What happens next depends partly on how the judges respond to this logistical reality. They could push back the trial start. They could explore whether interpreters from other jurisdictions might be available sooner. They could accelerate the recruitment process, though the Registry's warning suggests that would come with its own risks. For now, the trial of a former president accused of orchestrating mass killing remains tethered to the mundane problem of finding people who can translate what he says into a language the court can understand.
Citas Notables
A preparation period of at least six months is essential for trainees to master simultaneous interpretation techniques, court terminology, case-specific content, and technical platforms.— ICC Registry
La Conversación del Hearth Otra perspectiva de la historia
Why does it take six months to train an interpreter for a trial like this? Couldn't someone who speaks both languages just show up and translate?
Simultaneous interpretation is a specific skill—you're listening to someone speak in one language while you're already translating what they said into another, in real time. It's cognitively demanding. Add to that the need to know legal terminology, the specific facts of this case, how the court's technical systems work, and you need time to build that competence.
So the court could theoretically hire someone faster if they were willing to accept lower quality?
Yes, but that would undermine the trial itself. If the interpretation is poor, defendants don't get a fair hearing, witnesses aren't understood correctly, the record becomes unreliable. The court won't do that.
Is this a problem unique to Filipino and Cebuano, or does the ICC face this kind of shortage often?
It's partly unique to this case. English and French are working languages at the ICC—they have pools of trained interpreters.

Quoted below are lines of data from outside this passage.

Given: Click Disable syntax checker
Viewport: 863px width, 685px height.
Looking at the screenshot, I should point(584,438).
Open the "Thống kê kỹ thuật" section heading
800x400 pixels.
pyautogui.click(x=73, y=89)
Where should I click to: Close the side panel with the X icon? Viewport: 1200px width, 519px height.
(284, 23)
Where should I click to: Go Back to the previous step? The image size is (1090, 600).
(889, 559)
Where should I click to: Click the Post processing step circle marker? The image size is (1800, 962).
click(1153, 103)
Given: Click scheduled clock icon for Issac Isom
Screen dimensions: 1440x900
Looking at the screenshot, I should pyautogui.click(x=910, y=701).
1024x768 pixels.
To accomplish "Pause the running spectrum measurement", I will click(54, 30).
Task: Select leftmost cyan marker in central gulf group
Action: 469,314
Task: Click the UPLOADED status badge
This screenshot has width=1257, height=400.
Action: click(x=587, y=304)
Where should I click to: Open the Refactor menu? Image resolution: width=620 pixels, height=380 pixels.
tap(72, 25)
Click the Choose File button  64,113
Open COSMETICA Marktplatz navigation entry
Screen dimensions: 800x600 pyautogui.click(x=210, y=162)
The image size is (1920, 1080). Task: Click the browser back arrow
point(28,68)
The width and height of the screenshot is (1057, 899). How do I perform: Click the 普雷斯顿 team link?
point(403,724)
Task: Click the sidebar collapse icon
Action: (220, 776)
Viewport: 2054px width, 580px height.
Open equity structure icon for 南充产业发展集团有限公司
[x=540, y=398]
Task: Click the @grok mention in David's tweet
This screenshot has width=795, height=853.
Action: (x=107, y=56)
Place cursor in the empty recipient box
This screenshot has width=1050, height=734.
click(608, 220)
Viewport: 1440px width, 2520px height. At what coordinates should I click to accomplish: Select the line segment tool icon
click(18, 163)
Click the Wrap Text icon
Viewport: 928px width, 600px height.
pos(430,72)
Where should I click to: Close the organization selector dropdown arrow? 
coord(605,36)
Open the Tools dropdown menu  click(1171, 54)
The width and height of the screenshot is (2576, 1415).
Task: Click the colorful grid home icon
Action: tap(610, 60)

Filipino and Cebuano are much less common in international legal settings. The court has to build capacity from scratch.
What does this delay mean for Duterte himself?
It means his trial doesn't start when prosecutors wanted. Whether that's a few months or longer depends on what the judges decide at the May 27 conference. For Duterte, it's another postponement in a process that's already been contentious.
And for the people who lost family members in the war on drugs?
They're waiting for accountability that keeps getting pushed back by logistical realities. The delay is real, but it's not about the merits of the case—it's about finding people who can translate.